This report takes a different and to our knowledge novel approach to the study of SPD – to examine it in a general population sample (which has been done at least three times previously (Hastrup, Jennum, Ibsen, Kjellberg, & Simonsen, 2021; Hjorthøj, Albert, & Nordentoft, 2018; Köhler-Forsberg et al., 2023)) with available genetic risk measures. We ask the following major questions:

  1. For SPD, what is its prevalence, age at onset, patterns of comorbidity (examining specifically those disorders previously suggested to be associated with SPD: autism spectrum disorder (ASD) (Barneveld et al., 2011; Esterberg, Trotman, Brasfield, Compton, & Walker, 2008), ADHD (Bernardi et al., 2012; Fagel et al., 2013), OCD (Attademo & Bernardini, 2021), and major depression (MD) (Rosell, Futterman, McMaster, & Siever, 2014)), and levels of social functioning?

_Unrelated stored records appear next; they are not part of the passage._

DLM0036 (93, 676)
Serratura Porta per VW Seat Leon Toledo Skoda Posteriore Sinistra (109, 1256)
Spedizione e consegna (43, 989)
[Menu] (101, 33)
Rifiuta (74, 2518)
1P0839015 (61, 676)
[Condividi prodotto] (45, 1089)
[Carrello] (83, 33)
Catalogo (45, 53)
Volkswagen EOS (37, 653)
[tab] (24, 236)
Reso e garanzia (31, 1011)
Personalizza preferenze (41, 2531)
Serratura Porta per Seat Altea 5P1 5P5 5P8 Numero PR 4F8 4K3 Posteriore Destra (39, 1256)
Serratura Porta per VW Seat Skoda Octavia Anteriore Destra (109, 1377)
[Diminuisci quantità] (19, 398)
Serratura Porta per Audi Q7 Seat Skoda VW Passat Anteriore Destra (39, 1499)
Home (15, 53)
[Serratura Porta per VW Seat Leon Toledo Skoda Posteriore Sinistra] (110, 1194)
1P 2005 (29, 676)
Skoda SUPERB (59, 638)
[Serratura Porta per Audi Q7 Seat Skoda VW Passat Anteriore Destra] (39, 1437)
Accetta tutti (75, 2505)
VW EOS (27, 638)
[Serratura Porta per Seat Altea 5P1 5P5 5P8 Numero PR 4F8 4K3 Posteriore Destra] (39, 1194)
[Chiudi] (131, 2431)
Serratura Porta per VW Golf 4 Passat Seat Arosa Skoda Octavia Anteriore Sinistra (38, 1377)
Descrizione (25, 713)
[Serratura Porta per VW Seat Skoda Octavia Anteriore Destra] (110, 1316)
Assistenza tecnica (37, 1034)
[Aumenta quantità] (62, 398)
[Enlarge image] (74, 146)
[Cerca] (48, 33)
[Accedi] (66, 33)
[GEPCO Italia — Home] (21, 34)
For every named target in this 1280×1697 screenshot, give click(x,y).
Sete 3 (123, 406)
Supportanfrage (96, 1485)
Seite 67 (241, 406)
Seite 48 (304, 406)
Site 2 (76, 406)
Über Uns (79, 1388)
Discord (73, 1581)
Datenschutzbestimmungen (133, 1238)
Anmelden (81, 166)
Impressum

  2. In cases of SPD, what is their average genetic risk of schizophrenia and the potentially comorbid disorders of ASD, ADHD, OCD, and MD, and how does this profile of genetic risk compare with that of a matched sample of patients with schizophrenia?

  3. What proportion of cases of SPD progress to a diagnosis of schizophrenia and to what degree can demographic, clinical, and levels of genetic risk predict this progression? More specifically can we replicate prior evidence that among cases of SPD, drug use disorder predicts the development of schizophrenia?(Hjorthøj et al., 2018)

Methods

We collected information on individuals from Swedish population-based registers with national coverage linking each person's unique personal identification number which, to preserve confidentiality, was replaced with a serial number by Statistics Sweden (online Supplementary appendix table 1 and figure 1). We secured ethical approval for this study from the Regional Ethical Review Board in Lund and no participant consent was required (No. 2008/409 and later amendments). Our database consisted of all individuals born in Sweden between 1940 and 2000, to Swedish born parents. In the database, we included registrations for Schizotypal Personality Disorder (SPD) and schizophrenia (SZ). SPD was only available in ICD 10 (1997 to 2018), while for SZ we could also use ICD8 and ICD9 (registrations going back to 1973). See online Supplementary appendix table 2 for definitions of these variables.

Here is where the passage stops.